BRIEF A =>
According to the passage on advance tax and TDS, advance tax applies to individuals, businesses, and professionals whose tax liability exceeds what amount in a financial year?
BRIEF B =>
Continue the passage on advance tax and TDS from its final sentence.

EXERCISE PASSAGE =>
++++

Advance tax payments and Tax Deducted at Source (TDS) are both methods of pre-paying taxes, but they differ in how and when they are paid. Advance tax is paid directly by the taxpayer in quarterly installments based on expected income, while TDS is automatically deducted by the payer (such as an employer or bank) at the source of income, like salary or interest. The key difference lies in responsibility: taxpayers must ensure advance tax is paid on time to avoid penalties, whereas TDS is deducted by the payer, and the taxpayer must ensure it's reflected correctly in the Income Tax Return (ITR). Incorrect reporting of either can trigger scrutiny notices under Section 143(2) if discrepancies are found, such as mismatch in TDS records or underpayment of advance tax. Properly reporting both ensures compliance and minimizes the risk of penalties or further investigation.


What is Advance Tax?

Advance Tax is the income tax paid by taxpayers in installments throughout the financial year. It is applicable when the income of the taxpayer is not fully covered by TDS or when the TDS deducted is insufficient to cover the actual tax liability. Advance Tax is often referred to as "pay-as-you-earn" tax because taxpayers are required to estimate their annual income and pay the corresponding tax in advance. It is applicable to individuals, businesses, and professionals whose tax liability exceeds ₹10,000 in a financial year.


Freelancers, business owners, and individuals earning income from capital gains or interest are typically required to pay advance tax. The tax is paid in multiple installments, typically in June, September, December, and March, based on the estimated income for the year. The advance tax system ensures that tax payments are spread across the year, reducing the burden on taxpayers at the time of filing the return. Failure to pay advance tax on time results in interest penalties under Section 234B and Section 234C of the Income Tax Act.

++++

DATA BELOW =>
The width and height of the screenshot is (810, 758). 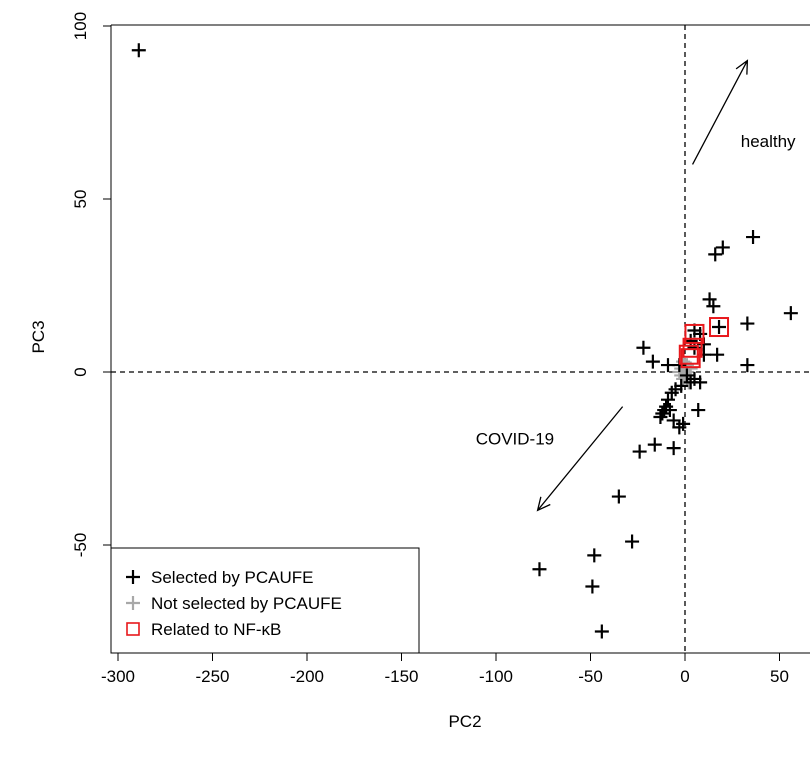 I want to click on legend-marker-selected, so click(x=133, y=577).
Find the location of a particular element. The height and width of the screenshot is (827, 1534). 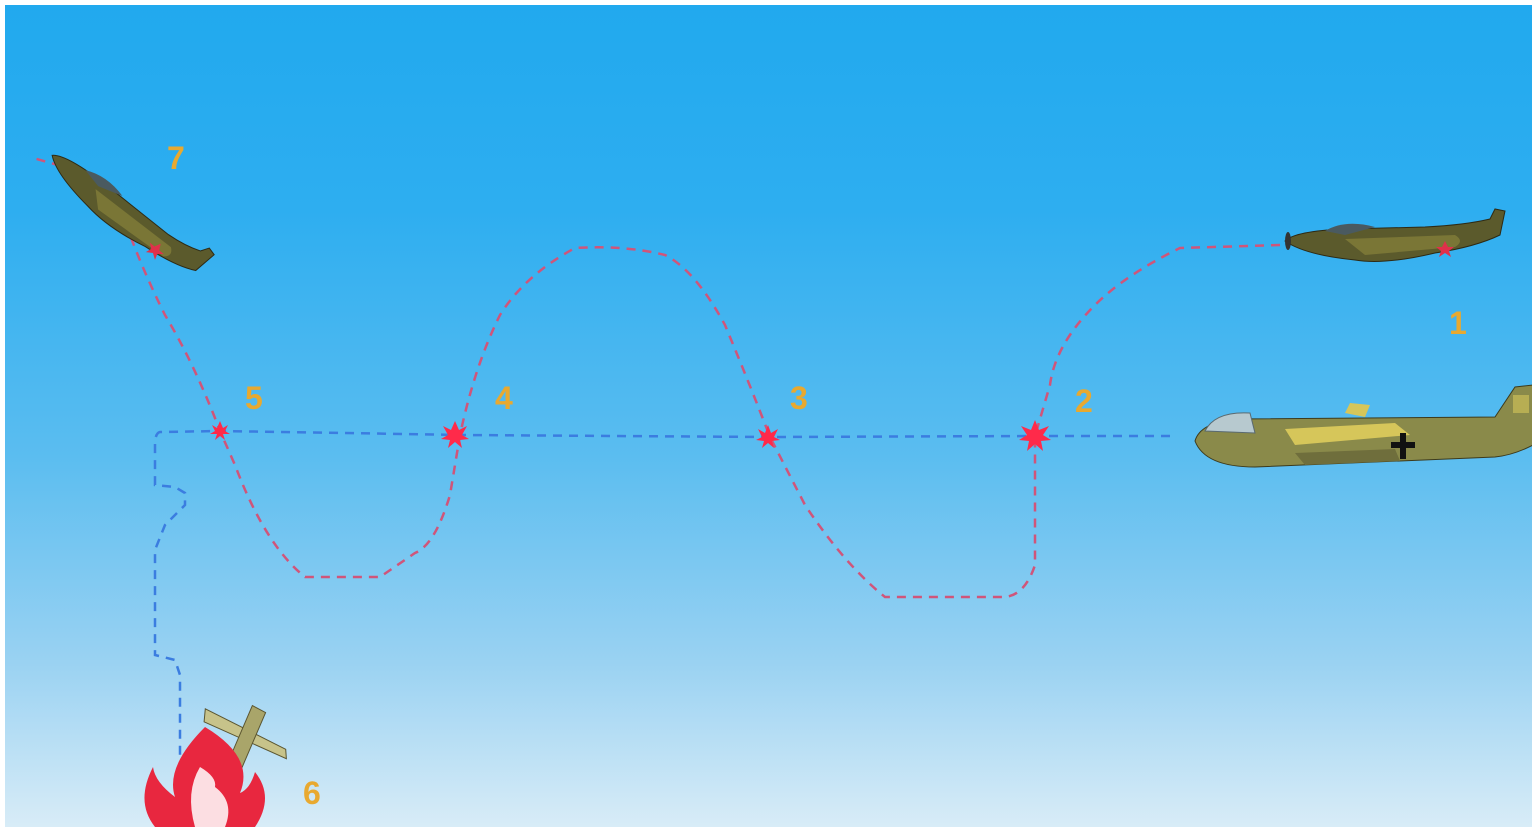

fighter-plane-icon-climbing is located at coordinates (133, 213).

++++

ANSWER SECTION A =>
₹10,000

ANSWER SECTION B =>
What is TDS (Tax Deducted at Source)?

TDS is a mechanism through which income tax is deducted directly from income at the time of payment by the payer (i.e., the employer or the entity making the payment). It applies to various types of income such as salaries, professional fees, rent, and interest income. TDS ensures that the tax is collected at the source, which helps reduce the burden on taxpayers at the time of filing their returns. It also serves as a method of preventing tax evasion by making the process automatic.


For instance, when an employee receives their salary, the employer deducts TDS at the applicable rate before making the payment. Similarly, for payments like rent or professional fees, TDS is deducted by the person making the payment, and the deducted amount is submitted to the Income Tax Department. TDS helps in collecting taxes from various income sources at regular intervals, ensuring that the government receives its revenue on time.


The amount of TDS deducted is credited to the taxpayer’s account, and it appears in Form 26AS. The taxpayer can claim this amount as a credit against their final tax liability when filing their ITR. If the TDS exceeds the actual tax liability, the taxpayer is eligible for a refund.


Key Differences Between Advance Tax and TDS

Here’s a side-by-side comparison of Advance Tax and TDS:

Aspect

Advance Tax

TDS (Tax Deducted at Source)

Applicability

Applicable when income exceeds ₹10,000 annually

Applicable to specific income types like salary, professional fees, interest, rent, etc.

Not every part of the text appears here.